▸ **Task instructions**: Verbatim output required. Print the data in full.

Stored items from a collection
====================
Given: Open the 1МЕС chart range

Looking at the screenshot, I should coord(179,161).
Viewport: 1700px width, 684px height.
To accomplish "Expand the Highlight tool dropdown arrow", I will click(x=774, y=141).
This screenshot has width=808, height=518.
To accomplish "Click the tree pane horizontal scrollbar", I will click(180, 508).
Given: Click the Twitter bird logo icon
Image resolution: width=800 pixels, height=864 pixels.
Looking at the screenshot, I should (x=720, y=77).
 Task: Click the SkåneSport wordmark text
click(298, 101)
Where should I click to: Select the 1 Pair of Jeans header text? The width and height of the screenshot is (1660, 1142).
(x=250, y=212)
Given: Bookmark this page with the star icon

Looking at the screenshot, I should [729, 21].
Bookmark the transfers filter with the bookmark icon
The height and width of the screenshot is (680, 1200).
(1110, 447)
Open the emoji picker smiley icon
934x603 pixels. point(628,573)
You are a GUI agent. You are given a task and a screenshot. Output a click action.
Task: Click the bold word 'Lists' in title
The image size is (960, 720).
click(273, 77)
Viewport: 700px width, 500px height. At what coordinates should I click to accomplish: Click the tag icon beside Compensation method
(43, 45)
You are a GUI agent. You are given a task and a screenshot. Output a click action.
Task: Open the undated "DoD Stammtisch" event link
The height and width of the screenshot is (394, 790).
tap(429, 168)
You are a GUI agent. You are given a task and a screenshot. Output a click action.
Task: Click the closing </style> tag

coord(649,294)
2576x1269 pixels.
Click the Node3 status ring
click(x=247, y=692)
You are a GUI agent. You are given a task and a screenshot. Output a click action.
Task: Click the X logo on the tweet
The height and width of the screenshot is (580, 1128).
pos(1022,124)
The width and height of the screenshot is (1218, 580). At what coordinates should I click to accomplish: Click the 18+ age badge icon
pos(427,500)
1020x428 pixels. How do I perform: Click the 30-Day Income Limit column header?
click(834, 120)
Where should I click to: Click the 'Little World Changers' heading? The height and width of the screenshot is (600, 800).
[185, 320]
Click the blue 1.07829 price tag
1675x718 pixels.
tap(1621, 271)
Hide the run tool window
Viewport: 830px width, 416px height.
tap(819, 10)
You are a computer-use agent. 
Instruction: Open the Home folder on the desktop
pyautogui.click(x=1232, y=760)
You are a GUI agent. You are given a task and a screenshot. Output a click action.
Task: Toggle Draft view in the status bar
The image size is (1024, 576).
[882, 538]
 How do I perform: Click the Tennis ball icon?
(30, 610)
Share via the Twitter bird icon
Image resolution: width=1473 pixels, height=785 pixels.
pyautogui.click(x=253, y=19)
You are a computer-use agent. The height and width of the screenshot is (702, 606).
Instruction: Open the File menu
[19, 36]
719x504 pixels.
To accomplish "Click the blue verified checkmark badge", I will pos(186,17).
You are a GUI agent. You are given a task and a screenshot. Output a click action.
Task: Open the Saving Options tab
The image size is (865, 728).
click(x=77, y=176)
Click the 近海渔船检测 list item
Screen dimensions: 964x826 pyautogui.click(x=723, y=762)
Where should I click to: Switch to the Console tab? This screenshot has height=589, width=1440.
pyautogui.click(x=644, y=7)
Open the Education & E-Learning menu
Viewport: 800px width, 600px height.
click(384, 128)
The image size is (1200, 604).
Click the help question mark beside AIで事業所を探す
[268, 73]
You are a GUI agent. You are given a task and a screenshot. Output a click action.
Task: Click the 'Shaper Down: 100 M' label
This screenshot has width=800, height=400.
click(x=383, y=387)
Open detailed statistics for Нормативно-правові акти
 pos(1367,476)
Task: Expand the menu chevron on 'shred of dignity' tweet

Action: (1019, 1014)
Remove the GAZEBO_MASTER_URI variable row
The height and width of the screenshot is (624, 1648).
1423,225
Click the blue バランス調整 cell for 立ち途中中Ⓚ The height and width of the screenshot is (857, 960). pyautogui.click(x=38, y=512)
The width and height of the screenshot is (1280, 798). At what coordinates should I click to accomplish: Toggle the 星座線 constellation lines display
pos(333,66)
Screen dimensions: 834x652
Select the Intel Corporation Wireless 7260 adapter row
====================
▸ **Solution to the exercise**:
Given: Open the 1МЕС chart range

Looking at the screenshot, I should coord(179,161).
Viewport: 1700px width, 684px height.
To accomplish "Expand the Highlight tool dropdown arrow", I will click(x=774, y=141).
This screenshot has width=808, height=518.
To accomplish "Click the tree pane horizontal scrollbar", I will click(180, 508).
Given: Click the Twitter bird logo icon
Image resolution: width=800 pixels, height=864 pixels.
Looking at the screenshot, I should (x=720, y=77).
 Task: Click the SkåneSport wordmark text
click(298, 101)
Where should I click to: Select the 1 Pair of Jeans header text? The width and height of the screenshot is (1660, 1142).
(x=250, y=212)
Given: Bookmark this page with the star icon

Looking at the screenshot, I should [729, 21].
Bookmark the transfers filter with the bookmark icon
The height and width of the screenshot is (680, 1200).
(1110, 447)
Open the emoji picker smiley icon
934x603 pixels. point(628,573)
You are a GUI agent. You are given a task and a screenshot. Output a click action.
Task: Click the bold word 'Lists' in title
The image size is (960, 720).
click(273, 77)
Viewport: 700px width, 500px height. At what coordinates should I click to accomplish: Click the tag icon beside Compensation method
(43, 45)
You are a GUI agent. You are given a task and a screenshot. Output a click action.
Task: Open the undated "DoD Stammtisch" event link
The height and width of the screenshot is (394, 790).
tap(429, 168)
You are a GUI agent. You are given a task and a screenshot. Output a click action.
Task: Click the closing </style> tag

coord(649,294)
2576x1269 pixels.
Click the Node3 status ring
click(x=247, y=692)
You are a GUI agent. You are given a task and a screenshot. Output a click action.
Task: Click the X logo on the tweet
The height and width of the screenshot is (580, 1128).
pos(1022,124)
The width and height of the screenshot is (1218, 580). At what coordinates should I click to accomplish: Click the 18+ age badge icon
pos(427,500)
1020x428 pixels. How do I perform: Click the 30-Day Income Limit column header?
click(834, 120)
Where should I click to: Click the 'Little World Changers' heading? The height and width of the screenshot is (600, 800).
[185, 320]
Click the blue 1.07829 price tag
1675x718 pixels.
tap(1621, 271)
Hide the run tool window
Viewport: 830px width, 416px height.
tap(819, 10)
You are a computer-use agent. 
Instruction: Open the Home folder on the desktop
pyautogui.click(x=1232, y=760)
You are a GUI agent. You are given a task and a screenshot. Output a click action.
Task: Toggle Draft view in the status bar
The image size is (1024, 576).
[882, 538]
 How do I perform: Click the Tennis ball icon?
(30, 610)
Share via the Twitter bird icon
Image resolution: width=1473 pixels, height=785 pixels.
pyautogui.click(x=253, y=19)
You are a computer-use agent. The height and width of the screenshot is (702, 606).
Instruction: Open the File menu
[19, 36]
719x504 pixels.
To accomplish "Click the blue verified checkmark badge", I will pos(186,17).
You are a GUI agent. You are given a task and a screenshot. Output a click action.
Task: Open the Saving Options tab
The image size is (865, 728).
click(x=77, y=176)
Click the 近海渔船检测 list item
Screen dimensions: 964x826 pyautogui.click(x=723, y=762)
Where should I click to: Switch to the Console tab? This screenshot has height=589, width=1440.
pyautogui.click(x=644, y=7)
Open the Education & E-Learning menu
Viewport: 800px width, 600px height.
click(384, 128)
The image size is (1200, 604).
Click the help question mark beside AIで事業所を探す
[268, 73]
You are a GUI agent. You are given a task and a screenshot. Output a click action.
Task: Click the 'Shaper Down: 100 M' label
This screenshot has width=800, height=400.
click(x=383, y=387)
Open detailed statistics for Нормативно-правові акти
 pos(1367,476)
Task: Expand the menu chevron on 'shred of dignity' tweet

Action: (1019, 1014)
Remove the GAZEBO_MASTER_URI variable row
The height and width of the screenshot is (624, 1648).
1423,225
Click the blue バランス調整 cell for 立ち途中中Ⓚ The height and width of the screenshot is (857, 960). pyautogui.click(x=38, y=512)
The width and height of the screenshot is (1280, 798). At what coordinates should I click to accomplish: Toggle the 星座線 constellation lines display
pos(333,66)
Screen dimensions: 834x652
Select the Intel Corporation Wireless 7260 adapter row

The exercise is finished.